## Problem
Only those lines in the data below from the line containing "Click the Layout button in toolbar" through the line containing "Task: Click the 27,5 cm jump height label", both included, should be restated word for word.
==== Data for review ====
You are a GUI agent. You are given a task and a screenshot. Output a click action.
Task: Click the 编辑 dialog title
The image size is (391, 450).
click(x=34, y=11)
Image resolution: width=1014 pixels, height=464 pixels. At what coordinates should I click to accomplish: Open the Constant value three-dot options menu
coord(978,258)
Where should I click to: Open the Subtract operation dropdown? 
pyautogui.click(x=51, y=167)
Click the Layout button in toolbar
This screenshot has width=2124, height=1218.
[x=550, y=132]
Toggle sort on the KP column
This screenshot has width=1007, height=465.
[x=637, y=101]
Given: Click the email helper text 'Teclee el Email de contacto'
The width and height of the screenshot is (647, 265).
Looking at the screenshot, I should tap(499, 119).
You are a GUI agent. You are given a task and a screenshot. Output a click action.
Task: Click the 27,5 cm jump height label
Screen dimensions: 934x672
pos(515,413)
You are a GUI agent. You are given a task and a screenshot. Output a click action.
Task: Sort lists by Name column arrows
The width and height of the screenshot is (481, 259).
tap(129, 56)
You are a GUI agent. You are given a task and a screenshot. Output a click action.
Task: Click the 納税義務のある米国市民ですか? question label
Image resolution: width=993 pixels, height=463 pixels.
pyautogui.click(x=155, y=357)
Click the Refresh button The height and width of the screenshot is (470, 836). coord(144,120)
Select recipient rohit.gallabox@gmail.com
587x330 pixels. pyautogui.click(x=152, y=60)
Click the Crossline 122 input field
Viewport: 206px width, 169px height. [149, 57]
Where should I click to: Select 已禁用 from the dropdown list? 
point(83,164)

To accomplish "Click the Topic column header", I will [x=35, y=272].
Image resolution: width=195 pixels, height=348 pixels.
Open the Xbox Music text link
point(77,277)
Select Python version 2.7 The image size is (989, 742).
====
## Response
Click the Layout button in toolbar
This screenshot has width=2124, height=1218.
[x=550, y=132]
Toggle sort on the KP column
This screenshot has width=1007, height=465.
[x=637, y=101]
Given: Click the email helper text 'Teclee el Email de contacto'
The width and height of the screenshot is (647, 265).
Looking at the screenshot, I should tap(499, 119).
You are a GUI agent. You are given a task and a screenshot. Output a click action.
Task: Click the 27,5 cm jump height label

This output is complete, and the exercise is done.